"Director's Cut: 50 Major Filmmakers of the Modern Era" by MK Raghavendra: Book Review

I love films, not only watching it but also reading and knowing it. I can read anything that has Cinema as the background. This is what attracted me to MK Raghavendra's "Director's Cut: 50 Major Filmmakers of the Modern Era."

Director's Cut is a take on the film making styles of the greatest directors of the modern era. The book starts with an introduction section,which explains the pattern using which Mr.

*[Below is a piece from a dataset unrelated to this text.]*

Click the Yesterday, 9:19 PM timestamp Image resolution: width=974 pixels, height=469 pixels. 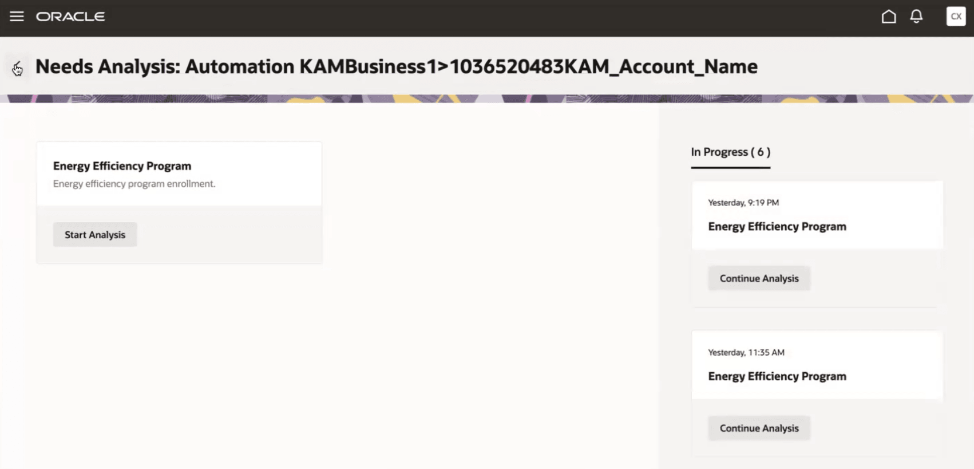[x=743, y=203]
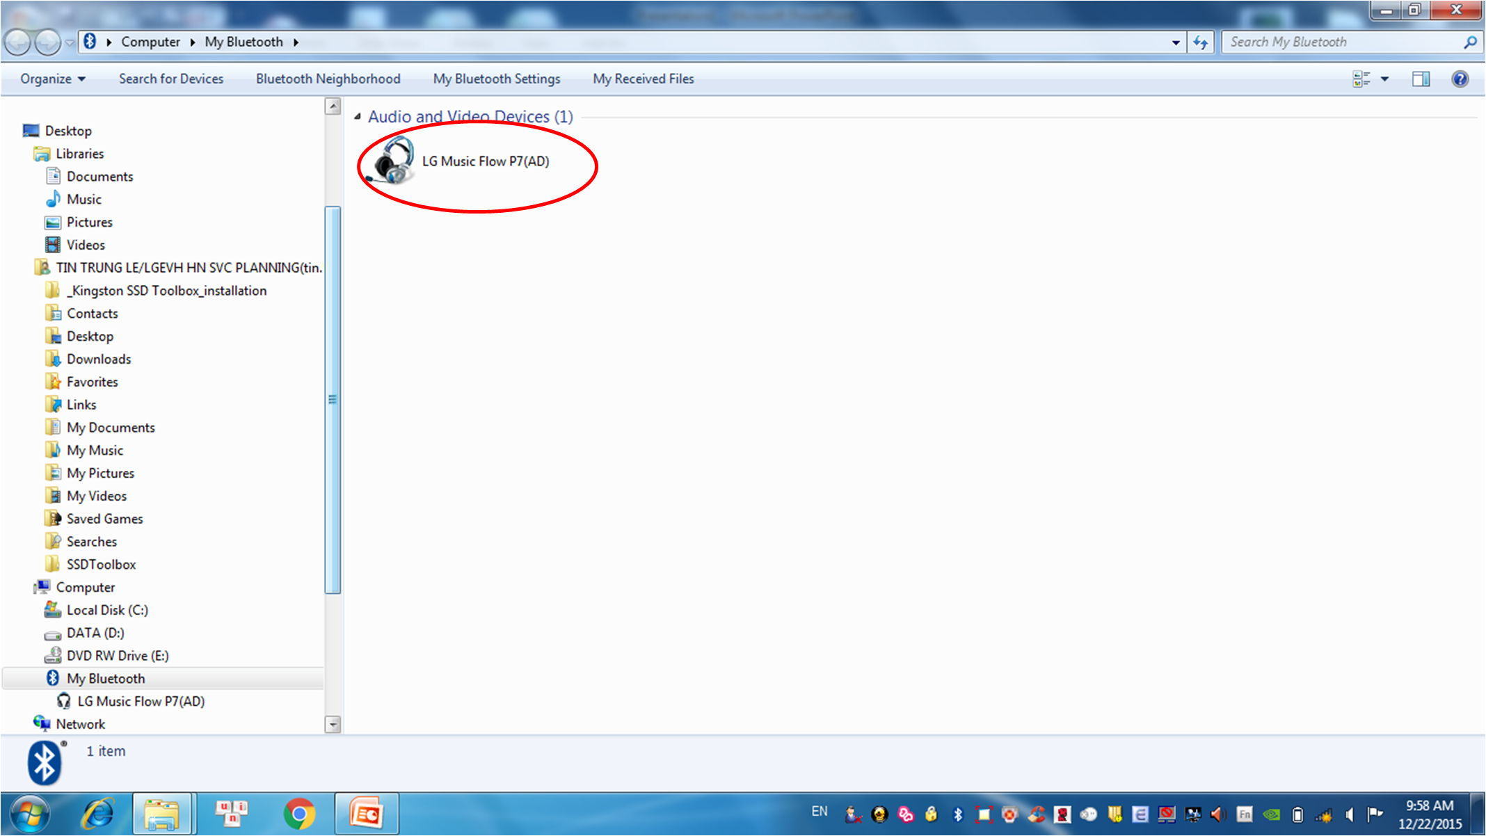Click the Search My Bluetooth field
The width and height of the screenshot is (1486, 836).
pyautogui.click(x=1343, y=42)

Raghavendra chose the most influential 50 directors among all the great filmmakers we have ever watched. 

The Pattern is actually very intelligent, he chose 1960 as a cut-off date as he believes the french new wave, which is one of the most influential movements in cinema commenced around this time and cinema became Modern only during this era. 

Since the title of the book contains the term Modern Era; we shouldn't have any grudges with the Author for not including legendary filmmakers like Billy Wilder, Alfred Hitchcock, Charles Chaplin and Orson Welles as their greatest works was witnessed before the 1960s. Instead he put the spotlight on directors like Luis Buñuel, Werner Herzog and Béla Tarr. 

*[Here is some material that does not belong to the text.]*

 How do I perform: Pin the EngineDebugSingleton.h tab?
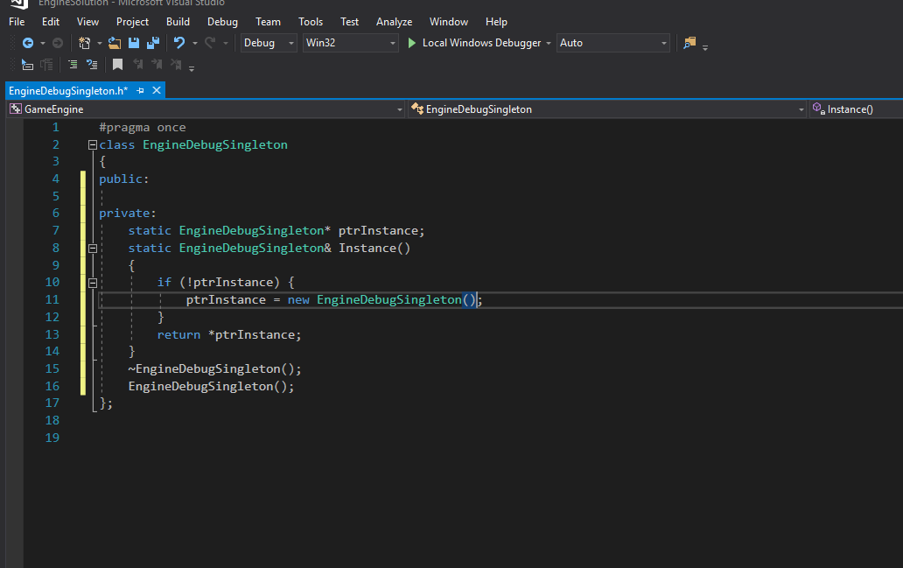click(139, 90)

There are 50 chapters in this book, each dedicated to a director. Beneath the name of the director, there is a tagline defining the basic theme they have followed in almost all of their films. For example, below Steven Spielberg, you will see the words "Family Matters." 

Spielberg always portrayed family as a valuable entity in most of his films like there was a family that struggled together in "Jurassic Park", hundreds of Polish families were saved in "Schindler's List", a mother and son was reunited in "Saving Private Ryan". A Mecha [Robot] was given the love of a mother in "Artificial Intelligence" and a man returns to his family in "The Terminal." 

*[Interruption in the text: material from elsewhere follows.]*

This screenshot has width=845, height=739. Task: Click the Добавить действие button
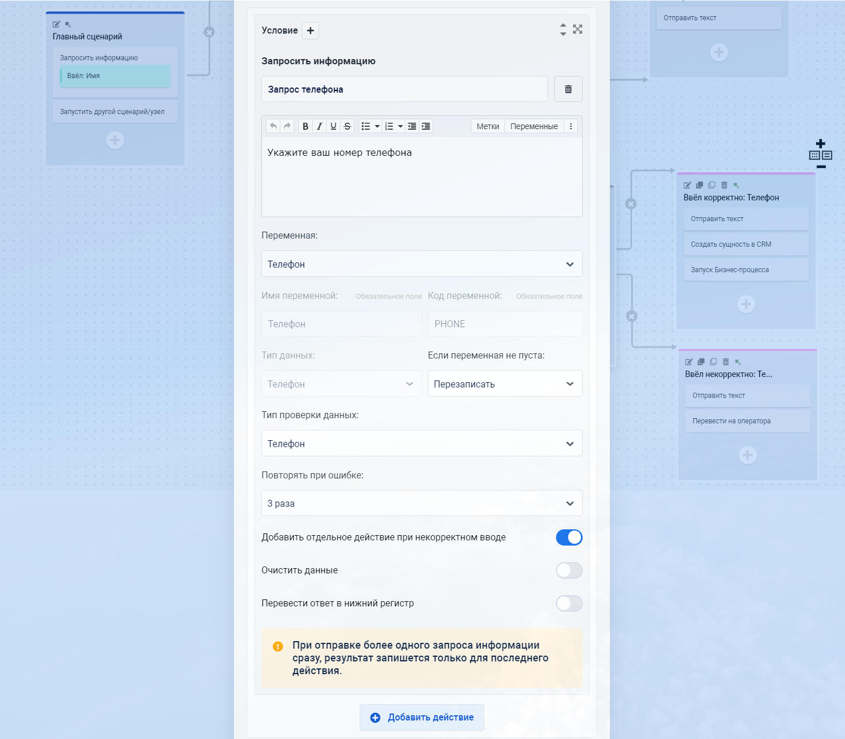(422, 718)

MK Raghavendra also included legendary directors Akira Kurosawa, Ingmar Bergman, Woody Allen, Martin Scorsese, Quentin Tarantino, David Lynch, David Lean, Satyajit Ray and many other legends. It's good to see inclusion of acclaimed regional film directors from India such as Adoor Gopalakrishnan from the Malayalam Cinema and Ritwik Ghatak from the Bengali Film Industry.

This book does ignore great filmmakers like  Francis Ford Coppola and Roman Polanski and contemporary master directors Christopher Nolan and Paul Thomas Anderson but still the 50 that it talks about are very aptly chosen and you will love understanding the approach with which they make/made films.